Question

ABC is a triangle with BC = 5. D is the foot of the perpendicular from A on BC. E is a point on CD such that BE = 3. The value of AB²-AE²+6CD is:

• A. 5
• B. 10
• C. 14
• D. 18
• E. 21

Answer 1

Answer: (E)

According to the question,

 

Using the Pythagorean theorem:

\[ AB^2 = BD^2 + AD^2, \quad AE^2 = DE^2 + AD^2 \]

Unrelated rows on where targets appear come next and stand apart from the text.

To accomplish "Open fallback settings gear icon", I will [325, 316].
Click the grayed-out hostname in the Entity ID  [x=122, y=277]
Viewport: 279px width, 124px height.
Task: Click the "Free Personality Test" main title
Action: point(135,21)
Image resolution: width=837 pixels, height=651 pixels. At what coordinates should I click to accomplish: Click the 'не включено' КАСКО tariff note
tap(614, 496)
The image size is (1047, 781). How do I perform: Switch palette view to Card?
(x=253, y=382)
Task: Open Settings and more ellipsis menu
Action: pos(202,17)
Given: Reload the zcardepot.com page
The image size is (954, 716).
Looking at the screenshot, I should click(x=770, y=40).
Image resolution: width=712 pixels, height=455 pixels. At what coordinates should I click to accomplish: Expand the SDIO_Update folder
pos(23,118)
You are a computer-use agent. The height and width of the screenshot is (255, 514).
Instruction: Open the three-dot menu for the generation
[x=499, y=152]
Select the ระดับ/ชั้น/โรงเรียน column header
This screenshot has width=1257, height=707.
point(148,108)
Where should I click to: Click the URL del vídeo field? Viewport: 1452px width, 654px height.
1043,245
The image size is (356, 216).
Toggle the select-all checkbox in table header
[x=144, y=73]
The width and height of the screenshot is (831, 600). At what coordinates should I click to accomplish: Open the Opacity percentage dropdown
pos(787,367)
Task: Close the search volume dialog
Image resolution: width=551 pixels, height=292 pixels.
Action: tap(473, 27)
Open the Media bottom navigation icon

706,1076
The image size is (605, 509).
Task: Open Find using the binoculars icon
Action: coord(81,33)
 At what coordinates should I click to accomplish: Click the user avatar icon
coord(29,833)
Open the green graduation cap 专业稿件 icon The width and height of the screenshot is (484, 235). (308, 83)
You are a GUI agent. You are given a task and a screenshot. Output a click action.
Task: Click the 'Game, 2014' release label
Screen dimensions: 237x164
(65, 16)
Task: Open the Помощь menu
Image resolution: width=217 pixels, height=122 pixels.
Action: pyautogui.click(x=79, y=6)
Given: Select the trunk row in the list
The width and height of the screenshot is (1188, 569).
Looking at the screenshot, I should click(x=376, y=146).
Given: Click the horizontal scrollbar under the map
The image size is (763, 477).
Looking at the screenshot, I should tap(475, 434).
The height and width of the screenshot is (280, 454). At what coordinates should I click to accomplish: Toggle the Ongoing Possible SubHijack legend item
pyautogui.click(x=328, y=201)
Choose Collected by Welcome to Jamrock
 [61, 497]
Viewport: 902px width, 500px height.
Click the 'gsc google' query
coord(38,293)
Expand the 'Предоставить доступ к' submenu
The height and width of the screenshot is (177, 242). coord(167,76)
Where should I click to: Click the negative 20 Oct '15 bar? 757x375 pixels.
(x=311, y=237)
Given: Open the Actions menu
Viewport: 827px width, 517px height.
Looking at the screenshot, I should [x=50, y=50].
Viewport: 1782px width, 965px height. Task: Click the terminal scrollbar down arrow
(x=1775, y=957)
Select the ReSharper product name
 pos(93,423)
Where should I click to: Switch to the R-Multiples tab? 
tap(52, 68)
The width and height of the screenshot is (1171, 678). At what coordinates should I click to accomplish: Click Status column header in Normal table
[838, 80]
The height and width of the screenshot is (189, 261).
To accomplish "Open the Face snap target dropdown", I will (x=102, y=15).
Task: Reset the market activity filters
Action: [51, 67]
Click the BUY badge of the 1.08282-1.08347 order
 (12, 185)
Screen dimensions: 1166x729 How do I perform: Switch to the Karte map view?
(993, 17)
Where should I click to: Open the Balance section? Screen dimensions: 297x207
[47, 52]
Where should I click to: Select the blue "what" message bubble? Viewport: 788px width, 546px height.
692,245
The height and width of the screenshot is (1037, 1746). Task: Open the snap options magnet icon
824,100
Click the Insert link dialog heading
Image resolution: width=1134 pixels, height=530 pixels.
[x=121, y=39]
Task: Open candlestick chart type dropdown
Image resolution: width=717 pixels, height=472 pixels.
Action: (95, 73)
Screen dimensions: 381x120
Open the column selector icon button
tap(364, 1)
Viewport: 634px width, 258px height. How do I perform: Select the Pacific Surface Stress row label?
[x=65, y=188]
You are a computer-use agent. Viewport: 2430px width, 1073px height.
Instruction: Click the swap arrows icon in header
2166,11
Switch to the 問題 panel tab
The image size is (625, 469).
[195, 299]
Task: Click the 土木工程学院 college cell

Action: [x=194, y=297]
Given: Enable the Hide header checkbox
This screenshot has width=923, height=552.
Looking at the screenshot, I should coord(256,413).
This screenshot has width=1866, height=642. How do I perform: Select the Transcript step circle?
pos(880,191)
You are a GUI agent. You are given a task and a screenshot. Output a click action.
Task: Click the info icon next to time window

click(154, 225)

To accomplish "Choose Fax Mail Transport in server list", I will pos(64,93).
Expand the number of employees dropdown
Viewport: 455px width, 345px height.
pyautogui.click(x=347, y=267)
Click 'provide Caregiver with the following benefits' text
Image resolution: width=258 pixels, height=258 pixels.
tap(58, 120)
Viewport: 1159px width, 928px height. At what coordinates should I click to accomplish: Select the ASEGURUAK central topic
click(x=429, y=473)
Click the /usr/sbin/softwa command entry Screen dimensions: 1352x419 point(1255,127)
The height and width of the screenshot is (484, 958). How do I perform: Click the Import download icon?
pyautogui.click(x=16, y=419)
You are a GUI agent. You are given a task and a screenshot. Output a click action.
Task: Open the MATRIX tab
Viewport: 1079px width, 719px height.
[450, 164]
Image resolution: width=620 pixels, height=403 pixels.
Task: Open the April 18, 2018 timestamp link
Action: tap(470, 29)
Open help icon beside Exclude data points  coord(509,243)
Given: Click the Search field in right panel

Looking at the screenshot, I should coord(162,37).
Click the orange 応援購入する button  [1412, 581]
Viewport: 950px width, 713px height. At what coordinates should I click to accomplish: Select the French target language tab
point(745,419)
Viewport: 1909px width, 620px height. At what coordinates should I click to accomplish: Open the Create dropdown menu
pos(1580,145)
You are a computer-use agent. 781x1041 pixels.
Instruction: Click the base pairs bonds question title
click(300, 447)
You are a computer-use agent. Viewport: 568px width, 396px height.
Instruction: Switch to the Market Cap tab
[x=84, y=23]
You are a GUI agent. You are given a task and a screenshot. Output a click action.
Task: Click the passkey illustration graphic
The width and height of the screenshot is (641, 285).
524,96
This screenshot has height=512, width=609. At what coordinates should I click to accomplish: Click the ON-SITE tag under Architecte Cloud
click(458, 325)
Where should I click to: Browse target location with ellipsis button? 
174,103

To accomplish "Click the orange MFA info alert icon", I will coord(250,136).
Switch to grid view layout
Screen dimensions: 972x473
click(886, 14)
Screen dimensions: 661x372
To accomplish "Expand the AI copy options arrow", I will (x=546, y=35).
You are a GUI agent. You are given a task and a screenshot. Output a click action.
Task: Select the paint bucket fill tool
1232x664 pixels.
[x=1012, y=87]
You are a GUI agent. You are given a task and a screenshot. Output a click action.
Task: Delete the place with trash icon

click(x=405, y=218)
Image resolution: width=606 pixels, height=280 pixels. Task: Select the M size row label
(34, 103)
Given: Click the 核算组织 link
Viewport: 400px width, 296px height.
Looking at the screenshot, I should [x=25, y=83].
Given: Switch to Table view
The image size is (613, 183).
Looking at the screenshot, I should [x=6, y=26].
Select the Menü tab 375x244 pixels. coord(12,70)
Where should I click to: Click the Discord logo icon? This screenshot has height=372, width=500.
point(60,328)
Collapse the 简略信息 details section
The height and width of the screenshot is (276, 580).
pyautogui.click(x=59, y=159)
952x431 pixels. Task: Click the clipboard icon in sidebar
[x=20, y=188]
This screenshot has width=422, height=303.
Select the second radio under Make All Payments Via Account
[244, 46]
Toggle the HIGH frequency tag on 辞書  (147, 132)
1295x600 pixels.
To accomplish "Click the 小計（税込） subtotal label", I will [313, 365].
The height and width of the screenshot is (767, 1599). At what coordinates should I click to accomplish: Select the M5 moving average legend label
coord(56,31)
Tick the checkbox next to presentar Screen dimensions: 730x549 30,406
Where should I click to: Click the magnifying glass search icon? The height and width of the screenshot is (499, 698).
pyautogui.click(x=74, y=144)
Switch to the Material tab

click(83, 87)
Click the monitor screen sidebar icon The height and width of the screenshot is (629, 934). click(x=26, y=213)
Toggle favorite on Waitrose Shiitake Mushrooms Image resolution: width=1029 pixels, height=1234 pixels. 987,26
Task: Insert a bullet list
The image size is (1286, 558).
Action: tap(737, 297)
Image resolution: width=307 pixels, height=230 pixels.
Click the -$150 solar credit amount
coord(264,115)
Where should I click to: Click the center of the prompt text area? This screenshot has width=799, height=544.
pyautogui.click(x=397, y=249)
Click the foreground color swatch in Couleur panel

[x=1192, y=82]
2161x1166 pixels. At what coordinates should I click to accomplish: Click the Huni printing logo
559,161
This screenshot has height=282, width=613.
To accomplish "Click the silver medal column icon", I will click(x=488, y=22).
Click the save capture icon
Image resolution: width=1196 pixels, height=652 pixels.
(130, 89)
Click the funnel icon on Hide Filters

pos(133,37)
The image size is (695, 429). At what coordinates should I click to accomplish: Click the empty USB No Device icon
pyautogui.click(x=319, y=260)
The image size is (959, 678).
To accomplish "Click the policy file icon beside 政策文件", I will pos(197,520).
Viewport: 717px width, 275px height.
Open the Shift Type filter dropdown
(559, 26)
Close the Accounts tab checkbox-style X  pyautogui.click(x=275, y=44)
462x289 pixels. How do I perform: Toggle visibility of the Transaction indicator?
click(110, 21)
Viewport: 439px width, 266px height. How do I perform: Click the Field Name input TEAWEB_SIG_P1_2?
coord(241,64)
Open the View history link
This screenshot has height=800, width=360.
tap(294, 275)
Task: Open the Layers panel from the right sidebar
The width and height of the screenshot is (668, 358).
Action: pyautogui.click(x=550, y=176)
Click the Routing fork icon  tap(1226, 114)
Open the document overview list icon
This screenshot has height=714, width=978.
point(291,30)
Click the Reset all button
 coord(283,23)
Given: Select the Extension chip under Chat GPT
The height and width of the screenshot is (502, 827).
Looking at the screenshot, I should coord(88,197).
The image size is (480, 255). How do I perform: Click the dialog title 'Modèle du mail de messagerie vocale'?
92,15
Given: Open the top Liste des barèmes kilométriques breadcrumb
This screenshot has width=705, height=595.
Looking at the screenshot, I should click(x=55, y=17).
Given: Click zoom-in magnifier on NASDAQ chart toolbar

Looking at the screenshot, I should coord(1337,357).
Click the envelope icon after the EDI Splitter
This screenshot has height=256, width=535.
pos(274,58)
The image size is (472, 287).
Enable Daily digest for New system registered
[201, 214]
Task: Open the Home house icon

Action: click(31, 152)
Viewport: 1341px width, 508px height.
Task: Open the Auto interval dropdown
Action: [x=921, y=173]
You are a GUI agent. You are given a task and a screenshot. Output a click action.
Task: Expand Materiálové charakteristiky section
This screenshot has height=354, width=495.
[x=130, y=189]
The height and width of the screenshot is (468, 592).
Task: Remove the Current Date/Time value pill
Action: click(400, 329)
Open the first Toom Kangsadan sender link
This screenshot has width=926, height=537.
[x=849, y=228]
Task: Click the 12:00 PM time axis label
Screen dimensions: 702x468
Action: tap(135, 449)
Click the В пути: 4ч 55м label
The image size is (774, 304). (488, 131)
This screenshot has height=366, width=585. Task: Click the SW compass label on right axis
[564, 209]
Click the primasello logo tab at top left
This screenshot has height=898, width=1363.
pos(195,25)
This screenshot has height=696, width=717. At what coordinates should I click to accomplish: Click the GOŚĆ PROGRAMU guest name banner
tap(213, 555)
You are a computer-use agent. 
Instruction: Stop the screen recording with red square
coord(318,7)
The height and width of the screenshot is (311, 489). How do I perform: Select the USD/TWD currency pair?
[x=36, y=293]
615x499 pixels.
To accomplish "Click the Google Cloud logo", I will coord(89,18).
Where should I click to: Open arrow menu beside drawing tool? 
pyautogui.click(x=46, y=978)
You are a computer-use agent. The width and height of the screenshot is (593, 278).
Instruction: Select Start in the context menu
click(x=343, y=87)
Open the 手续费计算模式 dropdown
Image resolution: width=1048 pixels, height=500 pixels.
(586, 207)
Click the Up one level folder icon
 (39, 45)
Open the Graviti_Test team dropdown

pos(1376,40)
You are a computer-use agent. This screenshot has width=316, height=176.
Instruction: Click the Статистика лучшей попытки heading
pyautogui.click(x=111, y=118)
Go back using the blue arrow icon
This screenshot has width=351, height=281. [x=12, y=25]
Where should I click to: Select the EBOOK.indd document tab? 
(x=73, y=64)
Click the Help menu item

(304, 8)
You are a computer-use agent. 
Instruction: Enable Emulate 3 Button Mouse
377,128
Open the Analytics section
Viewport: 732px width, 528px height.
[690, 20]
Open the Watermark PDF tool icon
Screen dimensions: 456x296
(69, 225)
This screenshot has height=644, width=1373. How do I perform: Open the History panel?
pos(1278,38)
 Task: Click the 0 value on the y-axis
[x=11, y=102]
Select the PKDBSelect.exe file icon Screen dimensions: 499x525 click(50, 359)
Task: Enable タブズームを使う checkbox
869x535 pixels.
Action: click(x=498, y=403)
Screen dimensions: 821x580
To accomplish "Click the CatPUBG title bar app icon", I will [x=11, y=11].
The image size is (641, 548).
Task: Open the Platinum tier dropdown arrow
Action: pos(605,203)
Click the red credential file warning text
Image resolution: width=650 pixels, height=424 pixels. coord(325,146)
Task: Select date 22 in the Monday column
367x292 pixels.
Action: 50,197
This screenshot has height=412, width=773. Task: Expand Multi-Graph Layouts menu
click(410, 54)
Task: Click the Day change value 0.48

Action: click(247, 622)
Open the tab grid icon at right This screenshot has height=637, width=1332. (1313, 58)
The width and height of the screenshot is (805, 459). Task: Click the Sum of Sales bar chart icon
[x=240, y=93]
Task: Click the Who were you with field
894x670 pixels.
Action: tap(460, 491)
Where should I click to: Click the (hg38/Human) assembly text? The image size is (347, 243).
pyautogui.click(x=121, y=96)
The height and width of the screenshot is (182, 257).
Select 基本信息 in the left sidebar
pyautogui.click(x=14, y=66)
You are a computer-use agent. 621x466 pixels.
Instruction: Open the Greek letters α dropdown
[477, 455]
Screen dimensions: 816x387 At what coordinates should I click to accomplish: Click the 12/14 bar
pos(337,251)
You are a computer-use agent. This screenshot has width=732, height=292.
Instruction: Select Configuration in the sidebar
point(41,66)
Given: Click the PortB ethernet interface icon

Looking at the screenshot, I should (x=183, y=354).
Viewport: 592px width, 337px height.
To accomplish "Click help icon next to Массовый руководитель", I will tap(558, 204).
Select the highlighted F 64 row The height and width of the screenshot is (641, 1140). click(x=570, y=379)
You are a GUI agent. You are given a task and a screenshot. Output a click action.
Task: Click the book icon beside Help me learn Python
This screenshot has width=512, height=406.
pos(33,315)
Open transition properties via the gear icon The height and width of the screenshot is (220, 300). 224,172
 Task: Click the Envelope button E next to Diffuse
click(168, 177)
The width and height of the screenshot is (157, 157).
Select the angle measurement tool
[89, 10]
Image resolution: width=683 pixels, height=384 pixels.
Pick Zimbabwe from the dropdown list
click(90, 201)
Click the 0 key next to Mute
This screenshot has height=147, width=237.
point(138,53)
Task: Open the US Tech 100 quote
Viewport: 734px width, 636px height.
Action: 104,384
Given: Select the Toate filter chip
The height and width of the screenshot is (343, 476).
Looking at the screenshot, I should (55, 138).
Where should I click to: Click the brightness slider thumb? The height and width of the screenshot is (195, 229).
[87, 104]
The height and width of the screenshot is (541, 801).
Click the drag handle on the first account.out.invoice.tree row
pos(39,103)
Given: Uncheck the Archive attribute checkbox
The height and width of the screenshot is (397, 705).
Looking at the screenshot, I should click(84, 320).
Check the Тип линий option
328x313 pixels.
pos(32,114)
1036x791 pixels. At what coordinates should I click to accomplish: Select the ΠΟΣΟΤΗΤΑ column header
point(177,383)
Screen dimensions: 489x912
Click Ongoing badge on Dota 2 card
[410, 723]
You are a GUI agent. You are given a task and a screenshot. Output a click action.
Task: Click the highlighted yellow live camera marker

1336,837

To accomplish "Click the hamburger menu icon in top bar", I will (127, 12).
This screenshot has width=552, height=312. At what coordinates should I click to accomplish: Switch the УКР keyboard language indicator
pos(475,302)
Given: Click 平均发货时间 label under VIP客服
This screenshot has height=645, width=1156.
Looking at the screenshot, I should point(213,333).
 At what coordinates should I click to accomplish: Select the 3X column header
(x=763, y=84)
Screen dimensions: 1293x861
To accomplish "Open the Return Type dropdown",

Also, since \(BD = 3 - DE\), we substitute this into the expression:

\[ AB^2 - AE^2 + 6CD = BD^2 + AD^2 - (DE^2 + AD^2) + 6CD \]

Simplifying:

\[ AB^2 - AE^2 + 6CD = BD^2 - DE^2 + 6CD \] 

Now substitute \(BD = 3 - DE\):

\[ AB^2 - AE^2 + 6CD = (3 - DE)^2 - DE^2 + 6(DE + 2) \]

Expand terms:

\[ (3 - DE)^2 = 9 + DE^2 - 6DE \]

So:

\[ AB^2 - AE^2 + 6CD = (9 + DE^2 - 6DE) - DE^2 + 6DE + 12 \]

Combine like terms:

\[ AB^2 - AE^2 + 6CD = 9 + 12 = 21 \]

Final Answer:

\[ \boxed{21} \] 
Hence, Option E is the correct answer.